=== Problem description ===
Your reply should reproduce each record precisely as written.
-------- Records for this exercise --------
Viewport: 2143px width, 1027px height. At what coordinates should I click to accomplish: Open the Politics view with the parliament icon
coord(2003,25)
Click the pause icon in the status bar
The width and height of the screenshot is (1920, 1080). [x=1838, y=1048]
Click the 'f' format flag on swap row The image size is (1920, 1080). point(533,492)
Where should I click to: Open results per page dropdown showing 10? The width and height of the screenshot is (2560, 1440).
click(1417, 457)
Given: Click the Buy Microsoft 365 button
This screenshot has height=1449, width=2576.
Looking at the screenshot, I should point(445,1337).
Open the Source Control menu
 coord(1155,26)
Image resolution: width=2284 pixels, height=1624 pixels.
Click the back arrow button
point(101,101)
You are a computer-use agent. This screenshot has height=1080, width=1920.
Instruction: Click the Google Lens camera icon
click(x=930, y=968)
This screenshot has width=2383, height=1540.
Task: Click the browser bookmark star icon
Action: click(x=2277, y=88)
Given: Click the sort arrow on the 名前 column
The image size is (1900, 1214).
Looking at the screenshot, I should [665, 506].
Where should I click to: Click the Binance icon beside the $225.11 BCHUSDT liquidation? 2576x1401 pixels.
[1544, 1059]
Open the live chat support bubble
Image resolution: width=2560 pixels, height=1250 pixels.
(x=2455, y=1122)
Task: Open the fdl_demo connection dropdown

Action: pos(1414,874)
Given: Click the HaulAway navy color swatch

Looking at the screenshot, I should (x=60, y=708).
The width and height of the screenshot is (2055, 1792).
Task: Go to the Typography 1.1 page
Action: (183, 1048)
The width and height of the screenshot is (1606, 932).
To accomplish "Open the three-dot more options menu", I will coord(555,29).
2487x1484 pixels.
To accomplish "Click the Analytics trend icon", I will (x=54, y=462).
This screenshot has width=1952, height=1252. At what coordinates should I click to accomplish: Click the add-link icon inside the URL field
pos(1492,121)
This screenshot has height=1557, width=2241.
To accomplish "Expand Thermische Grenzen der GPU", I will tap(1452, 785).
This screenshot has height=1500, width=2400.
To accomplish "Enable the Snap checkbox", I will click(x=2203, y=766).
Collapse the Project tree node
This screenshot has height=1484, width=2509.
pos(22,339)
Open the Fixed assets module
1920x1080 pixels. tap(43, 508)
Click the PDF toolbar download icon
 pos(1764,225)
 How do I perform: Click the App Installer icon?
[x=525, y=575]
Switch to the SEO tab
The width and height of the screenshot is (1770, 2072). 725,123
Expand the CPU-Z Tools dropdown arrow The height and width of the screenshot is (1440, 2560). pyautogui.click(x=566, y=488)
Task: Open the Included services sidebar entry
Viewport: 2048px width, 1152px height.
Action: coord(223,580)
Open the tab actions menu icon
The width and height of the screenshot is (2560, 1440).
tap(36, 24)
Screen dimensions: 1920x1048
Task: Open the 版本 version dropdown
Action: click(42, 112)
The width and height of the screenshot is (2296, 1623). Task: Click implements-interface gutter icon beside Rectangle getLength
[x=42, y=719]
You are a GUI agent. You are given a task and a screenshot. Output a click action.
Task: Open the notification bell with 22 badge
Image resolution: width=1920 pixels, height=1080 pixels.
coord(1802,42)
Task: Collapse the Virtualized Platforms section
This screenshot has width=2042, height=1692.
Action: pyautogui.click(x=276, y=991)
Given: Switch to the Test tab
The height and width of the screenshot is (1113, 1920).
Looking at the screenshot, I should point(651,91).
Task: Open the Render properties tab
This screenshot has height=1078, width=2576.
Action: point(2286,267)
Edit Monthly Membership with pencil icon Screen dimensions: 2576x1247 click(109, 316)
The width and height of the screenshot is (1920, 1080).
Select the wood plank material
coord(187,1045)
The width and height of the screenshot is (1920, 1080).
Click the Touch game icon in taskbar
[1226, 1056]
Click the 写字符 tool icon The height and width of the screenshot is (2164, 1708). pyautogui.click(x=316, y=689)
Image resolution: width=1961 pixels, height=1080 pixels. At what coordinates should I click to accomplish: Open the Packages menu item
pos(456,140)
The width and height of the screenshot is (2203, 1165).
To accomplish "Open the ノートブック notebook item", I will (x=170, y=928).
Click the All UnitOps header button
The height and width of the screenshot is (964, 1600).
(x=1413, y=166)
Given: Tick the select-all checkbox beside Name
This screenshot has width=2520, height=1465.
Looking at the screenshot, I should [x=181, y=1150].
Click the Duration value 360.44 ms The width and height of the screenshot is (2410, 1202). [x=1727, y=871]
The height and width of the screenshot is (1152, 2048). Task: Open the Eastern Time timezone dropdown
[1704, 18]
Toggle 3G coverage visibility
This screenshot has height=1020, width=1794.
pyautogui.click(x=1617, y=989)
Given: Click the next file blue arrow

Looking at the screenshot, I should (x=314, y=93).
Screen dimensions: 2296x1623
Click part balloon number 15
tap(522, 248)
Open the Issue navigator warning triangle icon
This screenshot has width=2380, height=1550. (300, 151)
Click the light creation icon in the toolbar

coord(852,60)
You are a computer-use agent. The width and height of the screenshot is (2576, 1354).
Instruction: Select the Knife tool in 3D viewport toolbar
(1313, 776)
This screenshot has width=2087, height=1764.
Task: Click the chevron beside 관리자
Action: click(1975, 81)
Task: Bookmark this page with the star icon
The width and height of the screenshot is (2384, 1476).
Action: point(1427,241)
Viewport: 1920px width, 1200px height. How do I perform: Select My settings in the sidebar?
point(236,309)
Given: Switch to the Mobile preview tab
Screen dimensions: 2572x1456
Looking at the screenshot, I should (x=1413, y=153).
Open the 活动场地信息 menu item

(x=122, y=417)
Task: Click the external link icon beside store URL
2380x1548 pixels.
--------
=== Result of this task ===
Viewport: 2143px width, 1027px height. At what coordinates should I click to accomplish: Open the Politics view with the parliament icon
coord(2003,25)
Click the pause icon in the status bar
The width and height of the screenshot is (1920, 1080). [x=1838, y=1048]
Click the 'f' format flag on swap row The image size is (1920, 1080). point(533,492)
Where should I click to: Open results per page dropdown showing 10? The width and height of the screenshot is (2560, 1440).
click(1417, 457)
Given: Click the Buy Microsoft 365 button
This screenshot has height=1449, width=2576.
Looking at the screenshot, I should point(445,1337).
Open the Source Control menu
 coord(1155,26)
Image resolution: width=2284 pixels, height=1624 pixels.
Click the back arrow button
point(101,101)
You are a computer-use agent. This screenshot has height=1080, width=1920.
Instruction: Click the Google Lens camera icon
click(x=930, y=968)
This screenshot has width=2383, height=1540.
Task: Click the browser bookmark star icon
Action: click(x=2277, y=88)
Given: Click the sort arrow on the 名前 column
The image size is (1900, 1214).
Looking at the screenshot, I should [665, 506].
Where should I click to: Click the Binance icon beside the $225.11 BCHUSDT liquidation? 2576x1401 pixels.
[1544, 1059]
Open the live chat support bubble
Image resolution: width=2560 pixels, height=1250 pixels.
(x=2455, y=1122)
Task: Open the fdl_demo connection dropdown

Action: pos(1414,874)
Given: Click the HaulAway navy color swatch

Looking at the screenshot, I should (x=60, y=708).
The width and height of the screenshot is (2055, 1792).
Task: Go to the Typography 1.1 page
Action: (183, 1048)
The width and height of the screenshot is (1606, 932).
To accomplish "Open the three-dot more options menu", I will coord(555,29).
2487x1484 pixels.
To accomplish "Click the Analytics trend icon", I will (x=54, y=462).
This screenshot has width=1952, height=1252. At what coordinates should I click to accomplish: Click the add-link icon inside the URL field
pos(1492,121)
This screenshot has height=1557, width=2241.
To accomplish "Expand Thermische Grenzen der GPU", I will tap(1452, 785).
This screenshot has height=1500, width=2400.
To accomplish "Enable the Snap checkbox", I will click(x=2203, y=766).
Collapse the Project tree node
This screenshot has height=1484, width=2509.
pos(22,339)
Open the Fixed assets module
1920x1080 pixels. tap(43, 508)
Click the PDF toolbar download icon
 pos(1764,225)
 How do I perform: Click the App Installer icon?
[x=525, y=575]
Switch to the SEO tab
The width and height of the screenshot is (1770, 2072). 725,123
Expand the CPU-Z Tools dropdown arrow The height and width of the screenshot is (1440, 2560). pyautogui.click(x=566, y=488)
Task: Open the Included services sidebar entry
Viewport: 2048px width, 1152px height.
Action: coord(223,580)
Open the tab actions menu icon
The width and height of the screenshot is (2560, 1440).
tap(36, 24)
Screen dimensions: 1920x1048
Task: Open the 版本 version dropdown
Action: click(42, 112)
The width and height of the screenshot is (2296, 1623). Task: Click implements-interface gutter icon beside Rectangle getLength
[x=42, y=719]
You are a GUI agent. You are given a task and a screenshot. Output a click action.
Task: Open the notification bell with 22 badge
Image resolution: width=1920 pixels, height=1080 pixels.
coord(1802,42)
Task: Collapse the Virtualized Platforms section
This screenshot has width=2042, height=1692.
Action: pyautogui.click(x=276, y=991)
Given: Switch to the Test tab
The height and width of the screenshot is (1113, 1920).
Looking at the screenshot, I should point(651,91).
Task: Open the Render properties tab
This screenshot has height=1078, width=2576.
Action: point(2286,267)
Edit Monthly Membership with pencil icon Screen dimensions: 2576x1247 click(109, 316)
The width and height of the screenshot is (1920, 1080).
Select the wood plank material
coord(187,1045)
The width and height of the screenshot is (1920, 1080).
Click the Touch game icon in taskbar
[1226, 1056]
Click the 写字符 tool icon The height and width of the screenshot is (2164, 1708). pyautogui.click(x=316, y=689)
Image resolution: width=1961 pixels, height=1080 pixels. At what coordinates should I click to accomplish: Open the Packages menu item
pos(456,140)
The width and height of the screenshot is (2203, 1165).
To accomplish "Open the ノートブック notebook item", I will (x=170, y=928).
Click the All UnitOps header button
The height and width of the screenshot is (964, 1600).
(x=1413, y=166)
Given: Tick the select-all checkbox beside Name
This screenshot has width=2520, height=1465.
Looking at the screenshot, I should [x=181, y=1150].
Click the Duration value 360.44 ms The width and height of the screenshot is (2410, 1202). [x=1727, y=871]
The height and width of the screenshot is (1152, 2048). Task: Open the Eastern Time timezone dropdown
[1704, 18]
Toggle 3G coverage visibility
This screenshot has height=1020, width=1794.
pyautogui.click(x=1617, y=989)
Given: Click the next file blue arrow

Looking at the screenshot, I should (x=314, y=93).
Screen dimensions: 2296x1623
Click part balloon number 15
tap(522, 248)
Open the Issue navigator warning triangle icon
This screenshot has width=2380, height=1550. (300, 151)
Click the light creation icon in the toolbar

coord(852,60)
You are a computer-use agent. The width and height of the screenshot is (2576, 1354).
Instruction: Select the Knife tool in 3D viewport toolbar
(1313, 776)
This screenshot has width=2087, height=1764.
Task: Click the chevron beside 관리자
Action: click(1975, 81)
Task: Bookmark this page with the star icon
The width and height of the screenshot is (2384, 1476).
Action: point(1427,241)
Viewport: 1920px width, 1200px height. How do I perform: Select My settings in the sidebar?
point(236,309)
Given: Switch to the Mobile preview tab
Screen dimensions: 2572x1456
Looking at the screenshot, I should (x=1413, y=153).
Open the 活动场地信息 menu item

(x=122, y=417)
Task: Click the external link icon beside store URL
2380x1548 pixels.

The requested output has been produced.